Arkaroola director Marg Sprigg said she was distressed by the decision to allow Marathon to continue exploring.
"We don't believe a company like Marathon should be allowed back in here," she said. "They want to do a lot more drilling in a much wider area than just around Mt Gee; they will be drilling into the very heart of Arkaroola."
Marathon is searching for uranium in a 90sq km tenement in the sanctuary. Its drilling rights were suspended in February 2008 after it was found to have illegally dumped exploration drilling waste.
The company says the area has the nation's fifth largest undeveloped uranium deposit with 31,300 tonnes identified.
Marathon chairman Peter Williams said more discoveries were likely and the new phase of exploration would extend several kilometres east of Mt Gee to assess the size of the deposit with drill holes as deep as 500m.
Relations between Arkaroola and Marathon have broken down, with Marathon now planning to fly in workers by helicopter each day from a neighboring property rather than pay to stay in Arkaroola village.
Mineral Resources Development Minister Tom Koutsantonis said the Government - which has heavily promoted its pro-mining credentials - was legally obliged to renew Marathon's licence but was considering a range of conservation options "which may include exclusion, or limiting of mining".
"This does not confer any right to mine the area," he noted. [Emphasis mine]
Here's the figures for that poll:
QUESTION 5: Should mining be allowed in the Mt Gee area of the Arkaroola Sanctuary?
YES - 22% (all), 19% (Labor voters), 25% (Liberal voters), 19% (Greens voters), 8% (Family First voters)
NO - 72% (all), 79% (Labor voters), 68% (Liberal voters), 71% (Greens voters), 89% (Family First voters)
DON'T KNOW - 6% (all), 2% (Labor voters), 7% (Liberal voters), 10% (Greens voters), 3% (Family First voters) [emphasis mine]
Note to the Labor Party - when an institution as conservative as the Sunday Mail carries not only this poll, but this editorial and a front page emblazoned with the 'NO MINE IN ARKAROOLA' sticker and the words 'Ark Up - the fight to save a wilderness' it's clear that in granting a return to active exploration in the sanctuary you have become so divorced from public sentiment that you really are at risk of being forever lost in the wilderness yourselves!

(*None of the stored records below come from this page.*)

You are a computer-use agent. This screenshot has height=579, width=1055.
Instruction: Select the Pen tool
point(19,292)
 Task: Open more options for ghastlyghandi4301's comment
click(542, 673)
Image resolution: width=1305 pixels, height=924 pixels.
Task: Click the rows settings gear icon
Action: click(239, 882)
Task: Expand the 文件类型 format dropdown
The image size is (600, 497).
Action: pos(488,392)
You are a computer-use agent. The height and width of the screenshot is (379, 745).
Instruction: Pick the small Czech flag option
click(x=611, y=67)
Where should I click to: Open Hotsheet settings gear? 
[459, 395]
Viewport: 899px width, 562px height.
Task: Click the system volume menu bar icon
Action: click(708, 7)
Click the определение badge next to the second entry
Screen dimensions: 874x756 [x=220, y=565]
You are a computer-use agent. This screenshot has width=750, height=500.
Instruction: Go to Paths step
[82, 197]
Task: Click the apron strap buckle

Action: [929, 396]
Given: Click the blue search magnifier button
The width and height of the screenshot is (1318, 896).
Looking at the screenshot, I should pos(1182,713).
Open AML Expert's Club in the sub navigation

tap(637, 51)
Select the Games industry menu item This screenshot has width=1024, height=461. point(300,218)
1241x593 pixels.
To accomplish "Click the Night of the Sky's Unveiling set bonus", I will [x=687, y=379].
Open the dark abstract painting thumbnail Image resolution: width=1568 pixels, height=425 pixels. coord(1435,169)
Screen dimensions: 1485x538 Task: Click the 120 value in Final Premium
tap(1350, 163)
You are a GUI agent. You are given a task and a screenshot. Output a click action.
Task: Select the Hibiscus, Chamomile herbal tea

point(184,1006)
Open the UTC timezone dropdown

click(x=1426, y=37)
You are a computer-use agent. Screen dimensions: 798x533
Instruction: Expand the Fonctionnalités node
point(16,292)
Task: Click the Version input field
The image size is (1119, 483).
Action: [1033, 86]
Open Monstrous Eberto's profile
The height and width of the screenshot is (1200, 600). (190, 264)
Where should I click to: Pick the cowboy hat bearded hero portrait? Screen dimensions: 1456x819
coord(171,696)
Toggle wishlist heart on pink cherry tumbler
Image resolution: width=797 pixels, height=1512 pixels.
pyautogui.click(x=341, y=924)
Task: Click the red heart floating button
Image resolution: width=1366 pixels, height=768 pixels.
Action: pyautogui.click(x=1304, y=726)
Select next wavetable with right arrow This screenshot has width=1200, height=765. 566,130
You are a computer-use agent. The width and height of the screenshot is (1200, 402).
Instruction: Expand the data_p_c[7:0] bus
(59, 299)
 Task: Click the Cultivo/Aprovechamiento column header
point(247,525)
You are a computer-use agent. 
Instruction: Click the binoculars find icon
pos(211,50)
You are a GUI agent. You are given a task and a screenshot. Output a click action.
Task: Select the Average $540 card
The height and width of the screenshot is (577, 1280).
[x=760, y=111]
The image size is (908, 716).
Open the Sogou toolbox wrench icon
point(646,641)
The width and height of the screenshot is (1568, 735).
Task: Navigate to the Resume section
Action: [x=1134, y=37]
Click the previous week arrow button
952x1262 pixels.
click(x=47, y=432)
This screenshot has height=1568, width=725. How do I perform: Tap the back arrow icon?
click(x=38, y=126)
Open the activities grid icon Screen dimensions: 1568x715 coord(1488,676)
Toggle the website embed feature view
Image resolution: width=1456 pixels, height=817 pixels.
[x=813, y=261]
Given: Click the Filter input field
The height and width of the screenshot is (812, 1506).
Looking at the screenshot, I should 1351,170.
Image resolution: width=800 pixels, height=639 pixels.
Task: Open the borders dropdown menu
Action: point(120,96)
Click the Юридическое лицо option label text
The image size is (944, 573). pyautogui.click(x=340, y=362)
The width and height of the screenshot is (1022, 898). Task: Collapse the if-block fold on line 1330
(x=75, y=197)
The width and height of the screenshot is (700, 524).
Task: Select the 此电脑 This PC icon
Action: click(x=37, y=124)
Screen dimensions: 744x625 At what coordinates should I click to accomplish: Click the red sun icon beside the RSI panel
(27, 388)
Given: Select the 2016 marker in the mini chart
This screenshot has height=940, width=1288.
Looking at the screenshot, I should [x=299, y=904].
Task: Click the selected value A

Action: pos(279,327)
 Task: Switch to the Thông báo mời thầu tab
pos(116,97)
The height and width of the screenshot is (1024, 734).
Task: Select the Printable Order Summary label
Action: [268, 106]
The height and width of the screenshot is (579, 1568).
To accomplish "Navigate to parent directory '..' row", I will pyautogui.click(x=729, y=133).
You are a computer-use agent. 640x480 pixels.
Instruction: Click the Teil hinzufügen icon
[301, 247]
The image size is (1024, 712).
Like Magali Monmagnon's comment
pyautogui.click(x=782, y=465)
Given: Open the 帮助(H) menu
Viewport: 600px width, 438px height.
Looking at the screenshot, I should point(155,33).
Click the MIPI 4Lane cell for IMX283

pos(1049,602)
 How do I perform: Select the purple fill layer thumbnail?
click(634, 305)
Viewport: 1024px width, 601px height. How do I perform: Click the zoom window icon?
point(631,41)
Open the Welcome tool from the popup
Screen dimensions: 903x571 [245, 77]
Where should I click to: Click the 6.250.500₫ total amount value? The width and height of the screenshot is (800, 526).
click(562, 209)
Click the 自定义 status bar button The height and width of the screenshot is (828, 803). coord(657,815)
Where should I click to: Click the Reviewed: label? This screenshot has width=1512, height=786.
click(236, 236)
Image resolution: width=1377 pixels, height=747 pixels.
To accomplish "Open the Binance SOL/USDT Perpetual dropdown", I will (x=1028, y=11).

Reshuffling the deck chairs in cabinet didn't work. People want to see results, not the same rhetoric spilling from new faces. The message could hardly be clearer; the old men of the Labor Party have saddled the new blood with an albatross - or perhaps a turkey? - around their necks in the ongoing farce in Arkaroola. Either way, Labor needs to ditch the bird - or pay the price!
I'll finish with one more quotation from the Sunday Mail. I suggest that, if the situation is not swiftly rectified - it will prove prophetic;
The Mt Gee area of the Arkaroola Wilderness Sanctuary, in the northern Flinders Ranges, is one of Australia's most awe-inspiring landscapes - and also the setting for what looms as one of the biggest environmental battles since the Franklin River protests in Tasmania in the 1980s.